0

I have two table in SQL

tModel which has 9 columns (ID, Date N1, N2, N3, N4, N5, N6, Flag) and 300 million rows

tPairAP which has 3 columns (ID, N1, N2) and 750 rows

The task I need to to perform is to find if any rows on tModel for N1, N2, N3, N4, N5, N6 contain N1 and N2 from tPairAP

Despite the large table I first tried to run a query inside SQL using the following code

WITH Subquery AS (
        SELECT t1.ID
        FROM tModel t1
        RIGHT JOIN tPairAP t2 ON (
                (t1.N1 = t2.N1 OR t1.N2 = t2.N1 OR t1.N3 = t2.N1 OR t1.N4 = t2.N1 OR t1.N5 = t2.N1 OR t1.N6 = t2.N1)
                AND (t1.N1 = t2.N2 OR t1.N2 = t2.N2 OR t1.N3 = t2.N2 OR t1.N4 = t2.N2 OR t1.N5 = t2.N2 OR t1.N6 = t2.N2)
            )
        WHERE t1.N1 IS NOT NULL
    )

    UPDATE tModel
    SET Flag= CASE WHEN Subquery.ID IS NOT NULL THEN 'Y' ELSE 'N' END
    FROM tModel
    LEFT JOIN Subquery ON tModel.ID = Subquery.ID;

Due to the size of the table the query took 20hr and 30min to run.

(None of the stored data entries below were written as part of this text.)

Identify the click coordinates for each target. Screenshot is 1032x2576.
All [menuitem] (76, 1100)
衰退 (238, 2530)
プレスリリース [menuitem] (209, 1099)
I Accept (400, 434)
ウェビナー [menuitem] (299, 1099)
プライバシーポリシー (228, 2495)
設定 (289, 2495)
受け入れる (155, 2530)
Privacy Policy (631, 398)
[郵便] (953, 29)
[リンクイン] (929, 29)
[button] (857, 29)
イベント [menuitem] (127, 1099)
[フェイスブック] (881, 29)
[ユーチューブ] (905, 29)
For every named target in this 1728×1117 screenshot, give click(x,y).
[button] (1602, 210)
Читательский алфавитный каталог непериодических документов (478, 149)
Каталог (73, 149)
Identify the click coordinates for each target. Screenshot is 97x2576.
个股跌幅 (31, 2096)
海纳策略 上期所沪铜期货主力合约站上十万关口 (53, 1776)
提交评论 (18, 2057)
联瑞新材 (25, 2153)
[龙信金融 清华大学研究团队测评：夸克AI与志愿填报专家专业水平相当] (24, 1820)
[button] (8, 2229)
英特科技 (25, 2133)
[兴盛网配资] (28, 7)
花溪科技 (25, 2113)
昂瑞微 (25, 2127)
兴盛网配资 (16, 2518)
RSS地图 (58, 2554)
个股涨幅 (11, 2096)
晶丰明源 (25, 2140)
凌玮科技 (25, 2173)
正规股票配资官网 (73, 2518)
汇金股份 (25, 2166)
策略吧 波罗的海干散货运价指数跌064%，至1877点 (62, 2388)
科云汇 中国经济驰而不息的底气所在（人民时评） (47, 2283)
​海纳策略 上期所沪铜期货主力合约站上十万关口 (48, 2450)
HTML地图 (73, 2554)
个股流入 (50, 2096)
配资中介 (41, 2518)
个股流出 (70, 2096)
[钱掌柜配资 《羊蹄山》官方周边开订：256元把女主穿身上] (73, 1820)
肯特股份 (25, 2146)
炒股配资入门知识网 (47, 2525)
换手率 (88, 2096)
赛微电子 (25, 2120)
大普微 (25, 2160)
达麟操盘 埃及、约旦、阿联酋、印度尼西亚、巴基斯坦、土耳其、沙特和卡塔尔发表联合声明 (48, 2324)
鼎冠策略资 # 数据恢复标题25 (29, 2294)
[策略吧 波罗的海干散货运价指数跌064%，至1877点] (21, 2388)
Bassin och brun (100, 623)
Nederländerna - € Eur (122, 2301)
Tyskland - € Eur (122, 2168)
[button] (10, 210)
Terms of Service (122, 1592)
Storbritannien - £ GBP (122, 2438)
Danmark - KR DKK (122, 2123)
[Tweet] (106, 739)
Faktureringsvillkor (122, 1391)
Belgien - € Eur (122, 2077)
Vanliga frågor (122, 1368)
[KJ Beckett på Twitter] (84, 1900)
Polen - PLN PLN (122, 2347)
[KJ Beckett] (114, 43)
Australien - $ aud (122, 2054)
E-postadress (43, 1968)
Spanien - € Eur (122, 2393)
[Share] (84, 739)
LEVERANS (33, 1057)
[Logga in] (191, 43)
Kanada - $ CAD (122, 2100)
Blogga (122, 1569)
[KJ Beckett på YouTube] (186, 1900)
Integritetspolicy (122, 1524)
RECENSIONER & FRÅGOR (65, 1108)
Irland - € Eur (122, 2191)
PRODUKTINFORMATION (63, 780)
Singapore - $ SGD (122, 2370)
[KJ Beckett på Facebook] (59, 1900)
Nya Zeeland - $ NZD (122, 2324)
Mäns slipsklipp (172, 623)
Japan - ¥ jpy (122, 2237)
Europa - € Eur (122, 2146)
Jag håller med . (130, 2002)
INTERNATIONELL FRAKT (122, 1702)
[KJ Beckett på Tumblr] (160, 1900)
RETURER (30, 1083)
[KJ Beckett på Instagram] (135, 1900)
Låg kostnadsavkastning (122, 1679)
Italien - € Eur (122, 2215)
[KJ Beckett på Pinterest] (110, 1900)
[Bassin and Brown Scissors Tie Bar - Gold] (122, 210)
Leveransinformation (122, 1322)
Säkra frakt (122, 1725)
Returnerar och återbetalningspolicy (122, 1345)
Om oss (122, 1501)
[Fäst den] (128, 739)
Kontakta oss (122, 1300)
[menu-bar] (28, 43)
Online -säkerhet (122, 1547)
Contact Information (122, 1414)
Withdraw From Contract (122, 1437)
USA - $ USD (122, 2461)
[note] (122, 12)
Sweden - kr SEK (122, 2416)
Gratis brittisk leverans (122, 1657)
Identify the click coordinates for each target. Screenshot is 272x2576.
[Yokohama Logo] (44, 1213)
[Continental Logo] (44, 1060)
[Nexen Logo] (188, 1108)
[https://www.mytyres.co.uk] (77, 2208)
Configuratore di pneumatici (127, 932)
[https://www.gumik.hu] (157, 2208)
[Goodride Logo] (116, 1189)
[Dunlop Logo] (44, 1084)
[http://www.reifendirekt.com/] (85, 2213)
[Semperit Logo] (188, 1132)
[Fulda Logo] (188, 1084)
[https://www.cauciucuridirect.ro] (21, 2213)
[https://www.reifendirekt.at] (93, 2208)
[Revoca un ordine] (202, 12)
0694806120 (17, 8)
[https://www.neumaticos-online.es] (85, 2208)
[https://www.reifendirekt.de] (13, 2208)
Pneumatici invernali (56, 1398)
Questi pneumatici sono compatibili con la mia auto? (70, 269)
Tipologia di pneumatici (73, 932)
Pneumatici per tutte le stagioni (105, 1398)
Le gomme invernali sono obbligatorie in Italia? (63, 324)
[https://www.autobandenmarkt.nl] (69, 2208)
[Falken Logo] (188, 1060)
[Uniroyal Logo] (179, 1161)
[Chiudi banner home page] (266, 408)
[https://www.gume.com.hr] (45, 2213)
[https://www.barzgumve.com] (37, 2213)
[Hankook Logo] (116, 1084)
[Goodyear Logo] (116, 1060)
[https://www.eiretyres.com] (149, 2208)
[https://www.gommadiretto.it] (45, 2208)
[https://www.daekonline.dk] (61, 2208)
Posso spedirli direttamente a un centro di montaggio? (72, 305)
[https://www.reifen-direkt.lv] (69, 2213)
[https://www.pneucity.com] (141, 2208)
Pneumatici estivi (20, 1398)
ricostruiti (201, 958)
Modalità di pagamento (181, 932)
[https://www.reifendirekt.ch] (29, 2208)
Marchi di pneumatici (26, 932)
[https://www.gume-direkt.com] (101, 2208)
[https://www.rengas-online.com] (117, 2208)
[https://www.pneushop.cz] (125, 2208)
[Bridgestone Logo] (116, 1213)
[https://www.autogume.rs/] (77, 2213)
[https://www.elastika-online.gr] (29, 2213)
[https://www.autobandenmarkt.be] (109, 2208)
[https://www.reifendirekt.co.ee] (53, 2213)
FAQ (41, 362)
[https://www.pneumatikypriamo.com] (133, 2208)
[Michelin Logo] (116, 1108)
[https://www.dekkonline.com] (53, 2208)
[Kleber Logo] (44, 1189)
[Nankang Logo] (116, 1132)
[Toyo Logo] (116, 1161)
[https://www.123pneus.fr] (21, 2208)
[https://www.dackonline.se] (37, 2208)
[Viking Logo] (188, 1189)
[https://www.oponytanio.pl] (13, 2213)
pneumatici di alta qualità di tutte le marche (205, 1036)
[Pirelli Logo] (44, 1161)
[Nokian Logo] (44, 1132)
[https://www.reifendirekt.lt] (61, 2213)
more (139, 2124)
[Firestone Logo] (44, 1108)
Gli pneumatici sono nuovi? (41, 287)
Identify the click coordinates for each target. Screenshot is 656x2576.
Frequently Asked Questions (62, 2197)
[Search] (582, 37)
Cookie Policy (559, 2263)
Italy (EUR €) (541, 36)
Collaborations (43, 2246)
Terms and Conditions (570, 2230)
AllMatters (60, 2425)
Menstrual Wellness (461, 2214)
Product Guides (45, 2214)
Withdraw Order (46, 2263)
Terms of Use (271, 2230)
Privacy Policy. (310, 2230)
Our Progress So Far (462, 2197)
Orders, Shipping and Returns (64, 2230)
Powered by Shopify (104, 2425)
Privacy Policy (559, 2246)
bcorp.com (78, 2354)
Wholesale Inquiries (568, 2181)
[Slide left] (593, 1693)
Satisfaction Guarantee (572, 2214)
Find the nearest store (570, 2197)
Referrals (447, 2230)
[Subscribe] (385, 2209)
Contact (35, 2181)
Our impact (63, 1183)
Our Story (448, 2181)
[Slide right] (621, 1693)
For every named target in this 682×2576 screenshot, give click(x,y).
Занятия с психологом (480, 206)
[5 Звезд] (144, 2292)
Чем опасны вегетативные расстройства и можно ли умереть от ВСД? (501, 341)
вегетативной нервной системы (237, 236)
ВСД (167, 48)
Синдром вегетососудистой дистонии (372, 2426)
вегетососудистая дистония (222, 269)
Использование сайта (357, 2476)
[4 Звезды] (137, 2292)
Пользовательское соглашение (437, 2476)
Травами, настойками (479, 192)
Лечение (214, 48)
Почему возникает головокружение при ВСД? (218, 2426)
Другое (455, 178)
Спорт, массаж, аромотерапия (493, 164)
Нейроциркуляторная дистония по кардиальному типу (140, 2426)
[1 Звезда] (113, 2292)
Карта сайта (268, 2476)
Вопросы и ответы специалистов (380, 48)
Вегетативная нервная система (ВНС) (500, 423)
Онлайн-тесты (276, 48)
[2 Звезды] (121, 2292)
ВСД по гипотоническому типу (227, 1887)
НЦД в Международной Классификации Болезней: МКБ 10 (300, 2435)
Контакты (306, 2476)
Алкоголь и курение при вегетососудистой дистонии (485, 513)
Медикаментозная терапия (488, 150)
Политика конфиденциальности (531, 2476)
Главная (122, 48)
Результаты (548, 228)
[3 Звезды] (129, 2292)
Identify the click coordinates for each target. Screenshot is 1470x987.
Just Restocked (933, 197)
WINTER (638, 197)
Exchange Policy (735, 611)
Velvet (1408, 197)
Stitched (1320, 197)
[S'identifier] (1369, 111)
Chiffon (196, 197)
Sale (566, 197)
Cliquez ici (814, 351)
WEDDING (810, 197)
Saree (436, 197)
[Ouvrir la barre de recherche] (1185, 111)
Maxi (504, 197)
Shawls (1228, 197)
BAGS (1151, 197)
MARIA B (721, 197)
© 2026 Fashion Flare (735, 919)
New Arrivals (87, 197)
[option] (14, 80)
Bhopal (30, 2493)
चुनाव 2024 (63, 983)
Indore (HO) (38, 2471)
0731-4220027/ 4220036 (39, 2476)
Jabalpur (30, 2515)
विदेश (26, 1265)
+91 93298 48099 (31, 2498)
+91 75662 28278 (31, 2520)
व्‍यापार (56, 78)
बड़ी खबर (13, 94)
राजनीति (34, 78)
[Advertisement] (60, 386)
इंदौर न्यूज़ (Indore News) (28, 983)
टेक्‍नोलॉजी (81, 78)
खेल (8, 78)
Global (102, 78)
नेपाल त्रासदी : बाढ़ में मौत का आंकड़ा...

Due to the length I thought running that check on python would have been fast and therefore, in order to check the difference in run time I thought to consider two ways of doing that.

The first I tried route it has been to use Numpay. To do so I have created txt files so that could have been loaded as Numpy arrays. I named the two file as the table and they only contains N1, N2, N3, N4, N5, N6 for tModel.txt and N1, N2 for tPairAP.txt.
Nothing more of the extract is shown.